Saved entries
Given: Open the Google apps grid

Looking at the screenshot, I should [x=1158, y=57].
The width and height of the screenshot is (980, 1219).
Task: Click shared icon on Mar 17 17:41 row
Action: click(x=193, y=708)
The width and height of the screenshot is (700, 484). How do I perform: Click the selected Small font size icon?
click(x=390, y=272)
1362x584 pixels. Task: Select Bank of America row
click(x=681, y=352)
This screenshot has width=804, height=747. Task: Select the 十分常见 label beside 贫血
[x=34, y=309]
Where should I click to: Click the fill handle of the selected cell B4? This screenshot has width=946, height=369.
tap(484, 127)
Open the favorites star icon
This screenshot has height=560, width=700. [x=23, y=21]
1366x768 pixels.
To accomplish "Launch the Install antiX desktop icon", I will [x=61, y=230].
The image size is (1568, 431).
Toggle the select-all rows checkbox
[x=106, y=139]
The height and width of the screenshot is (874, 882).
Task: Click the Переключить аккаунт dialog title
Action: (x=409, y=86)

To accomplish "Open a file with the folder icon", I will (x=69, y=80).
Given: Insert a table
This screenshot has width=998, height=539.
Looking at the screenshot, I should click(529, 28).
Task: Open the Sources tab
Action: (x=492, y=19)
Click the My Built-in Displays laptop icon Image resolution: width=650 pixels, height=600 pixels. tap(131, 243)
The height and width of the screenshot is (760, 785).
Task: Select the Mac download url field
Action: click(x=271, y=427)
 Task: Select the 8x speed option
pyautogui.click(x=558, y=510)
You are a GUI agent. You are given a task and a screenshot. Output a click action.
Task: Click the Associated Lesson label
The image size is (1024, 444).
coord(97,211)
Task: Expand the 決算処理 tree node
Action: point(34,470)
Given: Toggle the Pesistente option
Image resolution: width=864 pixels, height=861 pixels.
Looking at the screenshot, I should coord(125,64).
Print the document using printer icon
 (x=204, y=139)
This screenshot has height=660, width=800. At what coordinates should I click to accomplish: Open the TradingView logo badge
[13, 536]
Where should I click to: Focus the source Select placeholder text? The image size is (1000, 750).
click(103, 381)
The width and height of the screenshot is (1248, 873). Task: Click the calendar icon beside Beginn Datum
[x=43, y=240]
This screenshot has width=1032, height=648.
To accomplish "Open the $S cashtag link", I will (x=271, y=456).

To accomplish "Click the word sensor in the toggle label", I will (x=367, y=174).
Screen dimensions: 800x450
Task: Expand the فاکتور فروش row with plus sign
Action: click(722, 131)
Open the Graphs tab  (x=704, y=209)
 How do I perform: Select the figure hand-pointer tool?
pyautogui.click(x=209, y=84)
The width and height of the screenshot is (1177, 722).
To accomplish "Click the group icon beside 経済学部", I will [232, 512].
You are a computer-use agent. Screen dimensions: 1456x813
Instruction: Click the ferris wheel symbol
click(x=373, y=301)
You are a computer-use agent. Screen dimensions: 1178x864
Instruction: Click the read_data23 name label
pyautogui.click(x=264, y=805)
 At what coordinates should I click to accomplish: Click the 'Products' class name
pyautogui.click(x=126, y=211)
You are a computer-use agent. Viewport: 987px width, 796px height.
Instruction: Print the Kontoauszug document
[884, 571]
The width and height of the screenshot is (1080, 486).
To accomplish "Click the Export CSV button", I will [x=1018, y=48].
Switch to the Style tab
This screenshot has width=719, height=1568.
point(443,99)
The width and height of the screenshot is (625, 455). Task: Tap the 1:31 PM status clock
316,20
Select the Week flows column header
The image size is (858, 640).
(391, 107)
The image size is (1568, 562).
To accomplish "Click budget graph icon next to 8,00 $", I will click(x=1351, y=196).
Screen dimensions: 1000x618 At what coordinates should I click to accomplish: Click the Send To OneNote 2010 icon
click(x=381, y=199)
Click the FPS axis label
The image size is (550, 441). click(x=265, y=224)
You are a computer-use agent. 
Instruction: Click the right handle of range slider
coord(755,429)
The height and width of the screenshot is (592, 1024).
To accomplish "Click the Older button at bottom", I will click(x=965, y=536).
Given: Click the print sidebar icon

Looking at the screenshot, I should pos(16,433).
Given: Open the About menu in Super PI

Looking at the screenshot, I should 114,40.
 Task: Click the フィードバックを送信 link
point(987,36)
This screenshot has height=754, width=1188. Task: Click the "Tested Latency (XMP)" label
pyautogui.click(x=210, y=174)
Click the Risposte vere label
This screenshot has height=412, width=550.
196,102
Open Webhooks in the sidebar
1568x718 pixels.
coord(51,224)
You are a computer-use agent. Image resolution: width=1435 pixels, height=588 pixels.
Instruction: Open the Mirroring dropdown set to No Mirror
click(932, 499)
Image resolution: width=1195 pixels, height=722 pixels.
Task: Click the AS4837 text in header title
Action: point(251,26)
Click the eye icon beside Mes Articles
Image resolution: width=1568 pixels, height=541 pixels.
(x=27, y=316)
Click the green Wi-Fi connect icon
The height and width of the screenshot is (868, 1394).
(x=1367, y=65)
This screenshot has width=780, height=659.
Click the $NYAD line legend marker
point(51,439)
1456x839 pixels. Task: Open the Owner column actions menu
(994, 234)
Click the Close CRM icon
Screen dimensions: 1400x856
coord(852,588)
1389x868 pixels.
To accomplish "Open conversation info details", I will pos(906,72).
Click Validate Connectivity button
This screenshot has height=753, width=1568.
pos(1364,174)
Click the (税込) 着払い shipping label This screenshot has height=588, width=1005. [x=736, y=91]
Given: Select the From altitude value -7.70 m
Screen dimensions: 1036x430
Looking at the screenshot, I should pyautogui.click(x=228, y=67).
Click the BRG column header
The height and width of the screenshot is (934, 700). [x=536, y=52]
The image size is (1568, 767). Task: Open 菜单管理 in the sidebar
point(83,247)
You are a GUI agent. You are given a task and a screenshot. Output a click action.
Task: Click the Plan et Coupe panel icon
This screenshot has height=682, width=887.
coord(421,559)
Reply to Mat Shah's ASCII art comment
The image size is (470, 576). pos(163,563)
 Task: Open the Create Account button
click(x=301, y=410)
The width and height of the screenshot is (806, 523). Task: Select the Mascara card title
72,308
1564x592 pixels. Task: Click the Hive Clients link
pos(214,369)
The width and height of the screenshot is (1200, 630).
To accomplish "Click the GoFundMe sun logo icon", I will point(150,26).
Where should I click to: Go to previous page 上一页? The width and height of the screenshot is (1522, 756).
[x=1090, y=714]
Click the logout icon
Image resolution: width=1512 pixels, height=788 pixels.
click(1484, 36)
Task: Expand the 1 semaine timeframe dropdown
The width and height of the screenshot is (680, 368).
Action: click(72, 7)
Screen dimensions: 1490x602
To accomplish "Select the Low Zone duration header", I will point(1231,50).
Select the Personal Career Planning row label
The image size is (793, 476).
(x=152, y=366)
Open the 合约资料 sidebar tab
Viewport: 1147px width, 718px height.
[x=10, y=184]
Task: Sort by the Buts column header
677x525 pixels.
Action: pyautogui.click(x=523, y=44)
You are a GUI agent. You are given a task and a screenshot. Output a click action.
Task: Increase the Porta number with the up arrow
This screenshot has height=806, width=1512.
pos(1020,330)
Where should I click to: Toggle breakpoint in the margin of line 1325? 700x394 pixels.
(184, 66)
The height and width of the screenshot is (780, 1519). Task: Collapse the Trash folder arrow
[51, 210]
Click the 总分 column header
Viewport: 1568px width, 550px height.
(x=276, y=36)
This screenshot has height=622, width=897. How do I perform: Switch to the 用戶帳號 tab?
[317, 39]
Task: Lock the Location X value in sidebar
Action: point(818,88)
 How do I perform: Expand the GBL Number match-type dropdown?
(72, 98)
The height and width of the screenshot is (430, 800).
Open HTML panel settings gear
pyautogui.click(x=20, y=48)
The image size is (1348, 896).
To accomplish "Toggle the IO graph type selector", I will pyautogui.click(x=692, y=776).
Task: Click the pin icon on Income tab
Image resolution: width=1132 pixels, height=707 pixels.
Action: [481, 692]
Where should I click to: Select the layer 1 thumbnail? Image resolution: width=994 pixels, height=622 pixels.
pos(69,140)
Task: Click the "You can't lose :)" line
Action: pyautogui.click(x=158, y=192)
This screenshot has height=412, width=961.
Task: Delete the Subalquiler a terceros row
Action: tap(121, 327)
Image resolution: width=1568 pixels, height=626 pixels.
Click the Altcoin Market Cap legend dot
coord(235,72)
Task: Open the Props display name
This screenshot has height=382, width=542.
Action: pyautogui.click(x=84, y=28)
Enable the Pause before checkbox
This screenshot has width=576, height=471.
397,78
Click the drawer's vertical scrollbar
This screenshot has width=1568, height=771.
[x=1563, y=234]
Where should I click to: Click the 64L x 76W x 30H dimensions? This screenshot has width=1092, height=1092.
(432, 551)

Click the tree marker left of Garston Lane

• Problem: Filter the entries down to the lines that include the string "computer".

• Solution to the problem:
You are a computer-use agent. Screen dimensions: 1456x813
You are a computer-use agent. Screen dimensions: 1178x864
You are a computer-use agent. Viewport: 987px width, 796px height.
You are a computer-use agent. 
You are a computer-use agent. Image resolution: width=1435 pixels, height=588 pixels.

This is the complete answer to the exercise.